Virtualisation is changing the shape of PCs
What client computing will look like in the future
By Kevin Fogarty | CIO US | Published 08:30, 01 April 10
"We're expecting consumer and commercial PC buyers alike to be more experimental with new types of PCs," lead analyst Bob O'Donnell said in the report. But anything that squeezes more productivity out of existing hardware will find an audience waiting for it, Bowker says.
Desktop virtualisation battle heats up
Among the rush of new products trying to take advantage of that are Microsoft and Citrix, which enhanced Citrix' graphics-enabling HDX technology for remote session computing and the addition of virtual-PC-friendly touches like licences that explicitly allow customers to use licences for apps running on virtual hardware, adding dynamic memory management to Windows Server 2008, and incorporating Microsoft's RemoteFX new-generation terminal-services protocol in both Citrix products and Windows 7.

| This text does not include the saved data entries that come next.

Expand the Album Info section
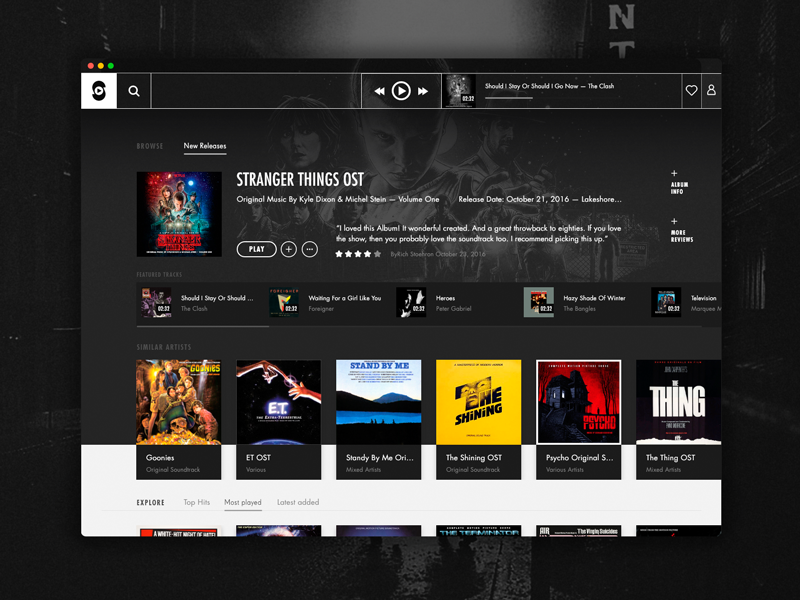This screenshot has height=600, width=800. coord(676,180)
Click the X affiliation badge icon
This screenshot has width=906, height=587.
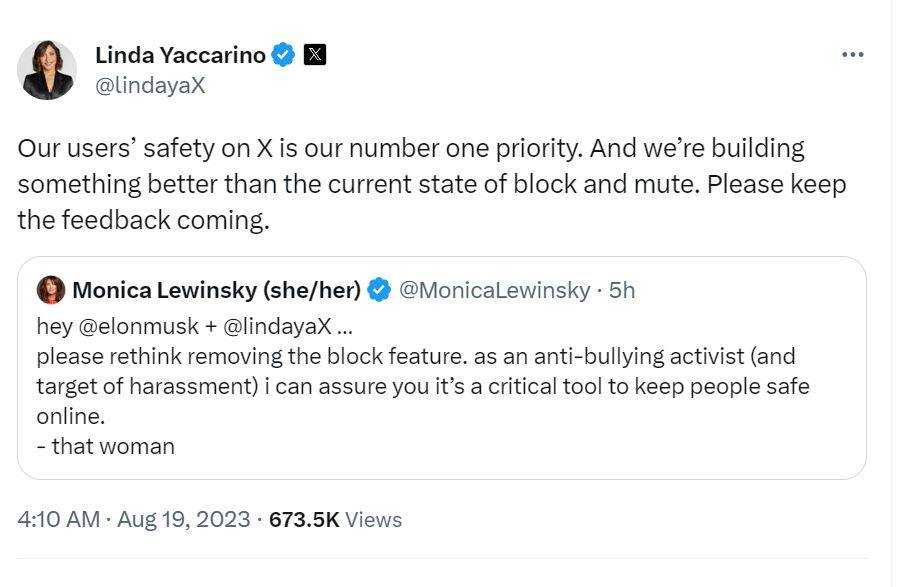coord(315,55)
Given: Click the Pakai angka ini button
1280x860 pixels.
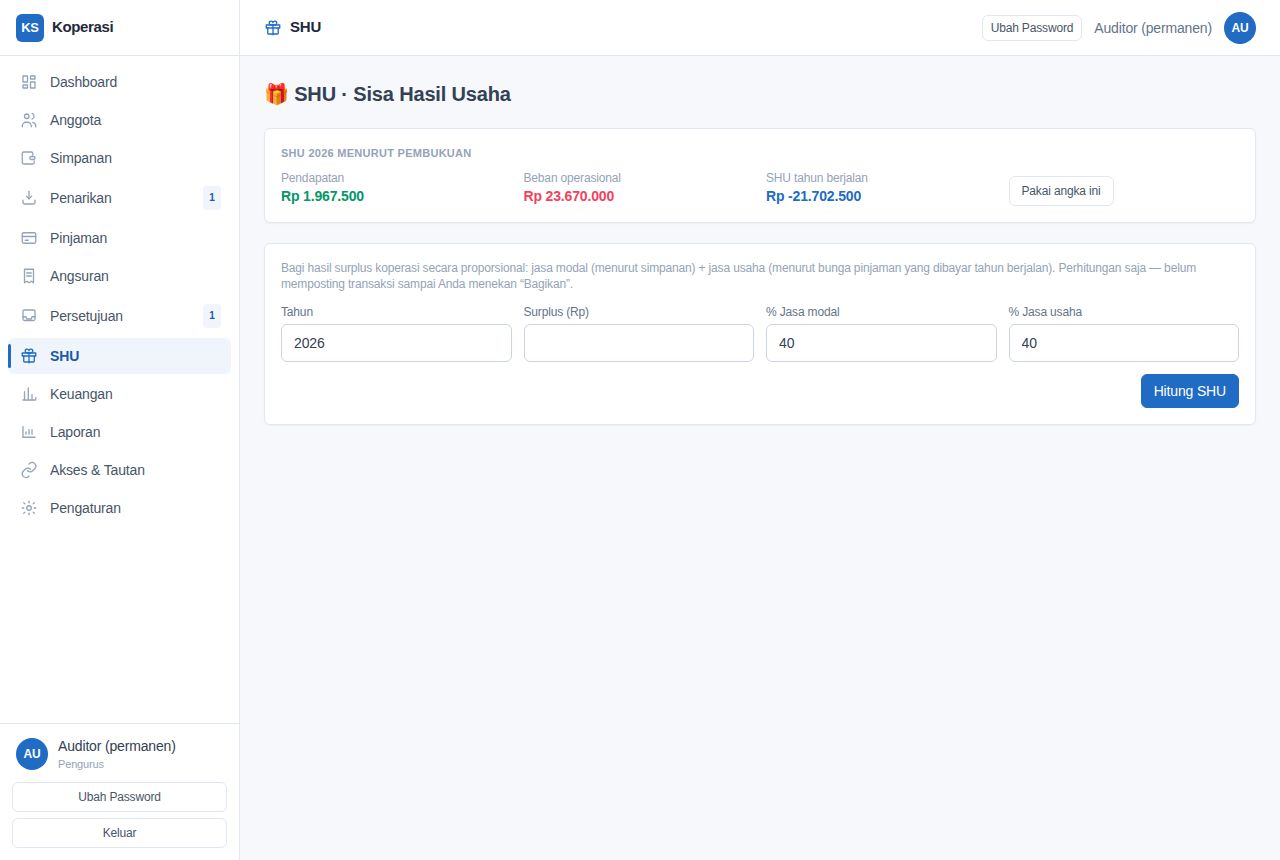Looking at the screenshot, I should pyautogui.click(x=1061, y=191).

Thin-client competitors Pano Logic and NComputing are also waving the flag. Ncomputing released barebones versions of its thin client unit that cost between $70 and $150. Pano Logic announced a deal under which Fujitsu would ship flat panel monitors equipped with Pano Logic clients to make the monitor itself the computer.
Citrix and VMware both promise bare metal versions of their client hypervisors that could improve performance of virtual clients and potentially make non-standard devices such as the iPad into VDI clients.
More interesting is that entire classes of vendors like AppSense, LiquidWare, RingCube, Unideks, Infinity and others are springing up to add personalisation and greater capabilities to thin clients by containerising the drivers, profiles, DLLs and other data to improve both the user experience and effectiveness of the virtual client, Bowker says.